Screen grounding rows
☆ ☆ ☆
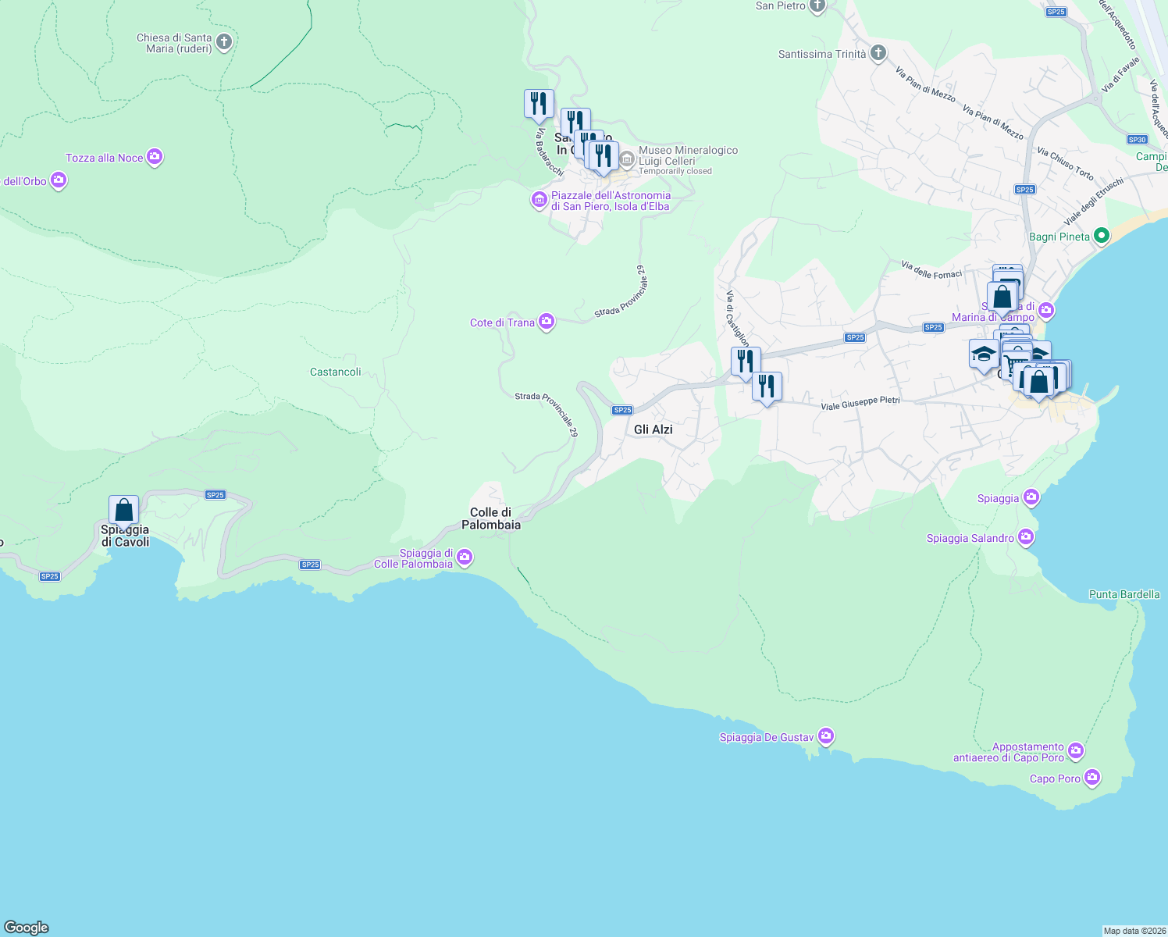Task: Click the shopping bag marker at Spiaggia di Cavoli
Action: point(123,511)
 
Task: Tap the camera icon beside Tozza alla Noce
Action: point(155,158)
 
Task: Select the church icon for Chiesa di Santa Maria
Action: point(224,42)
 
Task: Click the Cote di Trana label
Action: point(502,322)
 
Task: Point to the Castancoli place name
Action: point(336,372)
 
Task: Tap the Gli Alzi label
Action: point(653,429)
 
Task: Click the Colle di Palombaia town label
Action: point(491,518)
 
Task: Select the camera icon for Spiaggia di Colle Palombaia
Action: point(465,557)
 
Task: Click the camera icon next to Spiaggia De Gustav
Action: point(826,736)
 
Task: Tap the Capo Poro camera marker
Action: point(1092,778)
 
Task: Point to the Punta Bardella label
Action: point(1124,594)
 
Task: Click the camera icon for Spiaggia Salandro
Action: point(1026,537)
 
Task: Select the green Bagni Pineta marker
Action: point(1102,235)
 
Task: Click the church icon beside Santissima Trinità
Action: point(878,53)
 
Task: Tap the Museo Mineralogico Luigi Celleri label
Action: point(687,155)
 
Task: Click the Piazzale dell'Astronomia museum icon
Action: point(539,200)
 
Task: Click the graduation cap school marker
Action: point(984,354)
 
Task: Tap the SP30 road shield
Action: point(1138,140)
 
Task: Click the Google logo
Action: point(27,928)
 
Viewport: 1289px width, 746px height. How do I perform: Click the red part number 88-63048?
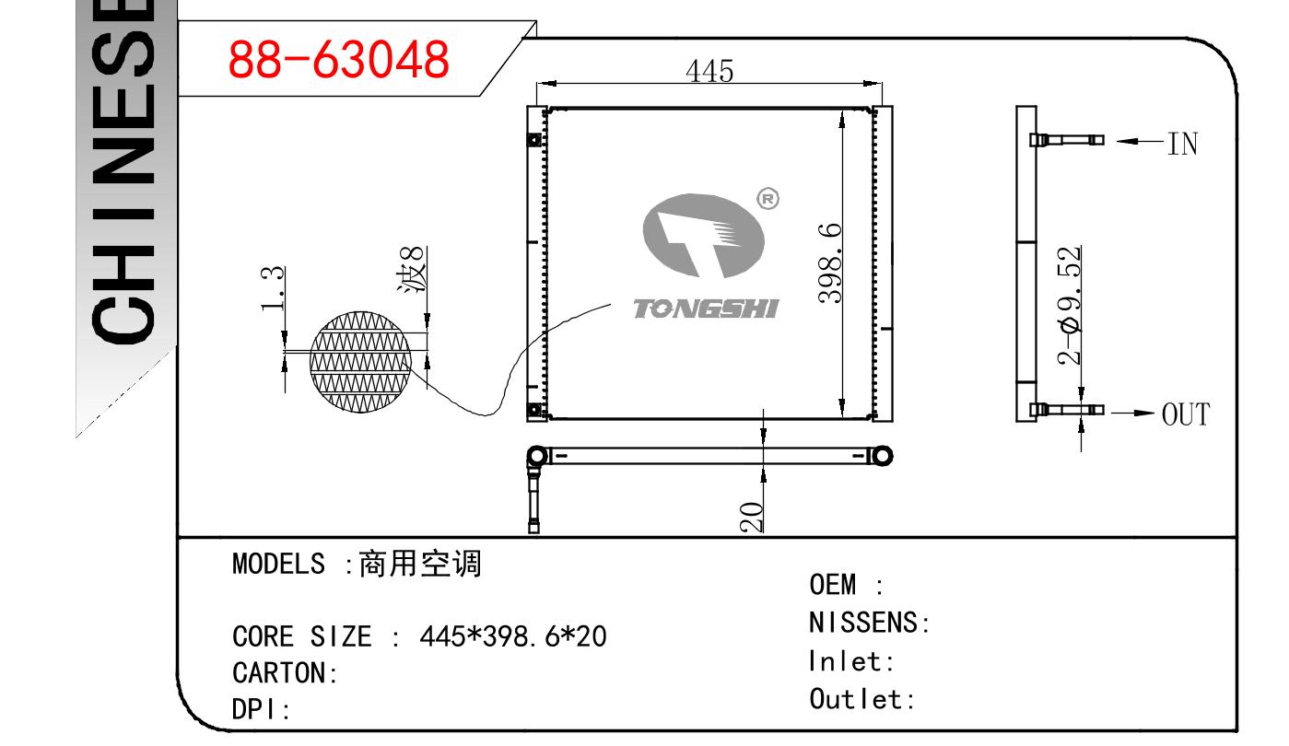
☆ ☆ ☆
Instructions to follow
Rewrite all the rows above, swapping "camera icon" for "photo icon" everywhere it occurs and changing nothing else. Omit the pictures.

In response
Task: Click the shopping bag marker at Spiaggia di Cavoli
Action: point(123,511)
 
Task: Tap the photo icon beside Tozza alla Noce
Action: point(155,158)
 
Task: Select the church icon for Chiesa di Santa Maria
Action: point(224,42)
 
Task: Click the Cote di Trana label
Action: point(502,322)
 
Task: Point to the Castancoli place name
Action: point(336,372)
 
Task: Tap the Gli Alzi label
Action: point(653,429)
 
Task: Click the Colle di Palombaia town label
Action: point(491,518)
 
Task: Select the photo icon for Spiaggia di Colle Palombaia
Action: point(465,557)
 
Task: Click the photo icon next to Spiaggia De Gustav
Action: point(826,736)
 
Task: Tap the Capo Poro camera marker
Action: point(1092,778)
 
Task: Point to the Punta Bardella label
Action: point(1124,594)
 
Task: Click the photo icon for Spiaggia Salandro
Action: point(1026,537)
 
Task: Select the green Bagni Pineta marker
Action: point(1102,235)
 
Task: Click the church icon beside Santissima Trinità
Action: point(878,53)
 
Task: Tap the Museo Mineralogico Luigi Celleri label
Action: point(687,155)
 
Task: Click the Piazzale dell'Astronomia museum icon
Action: point(539,200)
 
Task: Click the graduation cap school marker
Action: point(984,354)
 
Task: Tap the SP30 road shield
Action: point(1138,140)
 
Task: Click the Google logo
Action: point(27,928)
 
Viewport: 1289px width, 746px height. How do I perform: Click the red part number 88-63048?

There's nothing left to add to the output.